__INPUT__.
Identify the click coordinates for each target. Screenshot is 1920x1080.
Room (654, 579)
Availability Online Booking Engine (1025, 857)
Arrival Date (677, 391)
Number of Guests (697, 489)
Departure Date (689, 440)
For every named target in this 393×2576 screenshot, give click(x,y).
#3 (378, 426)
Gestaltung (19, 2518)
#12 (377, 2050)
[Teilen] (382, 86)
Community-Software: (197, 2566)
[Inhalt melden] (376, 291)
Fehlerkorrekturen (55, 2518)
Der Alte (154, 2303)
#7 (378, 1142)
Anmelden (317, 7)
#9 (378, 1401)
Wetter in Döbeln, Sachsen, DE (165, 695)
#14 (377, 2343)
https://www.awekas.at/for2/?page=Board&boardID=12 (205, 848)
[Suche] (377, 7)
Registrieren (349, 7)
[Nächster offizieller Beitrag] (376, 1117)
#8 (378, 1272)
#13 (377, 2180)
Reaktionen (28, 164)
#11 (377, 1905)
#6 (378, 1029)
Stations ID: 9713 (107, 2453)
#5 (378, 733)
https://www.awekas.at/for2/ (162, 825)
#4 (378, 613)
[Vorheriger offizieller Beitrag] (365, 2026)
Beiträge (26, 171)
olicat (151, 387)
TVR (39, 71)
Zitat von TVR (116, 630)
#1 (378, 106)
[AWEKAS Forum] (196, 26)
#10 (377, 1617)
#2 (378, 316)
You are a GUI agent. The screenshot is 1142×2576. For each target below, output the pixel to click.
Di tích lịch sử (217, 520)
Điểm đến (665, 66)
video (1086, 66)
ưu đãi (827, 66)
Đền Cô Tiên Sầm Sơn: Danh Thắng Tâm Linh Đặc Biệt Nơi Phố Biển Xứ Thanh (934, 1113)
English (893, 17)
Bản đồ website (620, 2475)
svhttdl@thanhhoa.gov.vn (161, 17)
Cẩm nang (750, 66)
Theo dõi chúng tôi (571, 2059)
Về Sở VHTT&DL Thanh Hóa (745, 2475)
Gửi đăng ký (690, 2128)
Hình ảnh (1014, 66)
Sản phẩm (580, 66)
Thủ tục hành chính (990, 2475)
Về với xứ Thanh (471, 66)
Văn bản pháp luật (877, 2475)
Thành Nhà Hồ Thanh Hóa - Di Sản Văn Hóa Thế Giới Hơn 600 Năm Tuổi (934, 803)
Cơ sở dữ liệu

__WHAT IS BEING ASKED__. Using the data above, reproduce exactly the lines from the line that contains "[Nächster offizieller Beitrag] (376, 1117)" through the line that contains "Beiträge (26, 171)", including both.

__TASK OUTPUT__.
[Nächster offizieller Beitrag] (376, 1117)
#8 (378, 1272)
#13 (377, 2180)
Reaktionen (28, 164)
#11 (377, 1905)
#6 (378, 1029)
Stations ID: 9713 (107, 2453)
#5 (378, 733)
https://www.awekas.at/for2/ (162, 825)
#4 (378, 613)
[Vorheriger offizieller Beitrag] (365, 2026)
Beiträge (26, 171)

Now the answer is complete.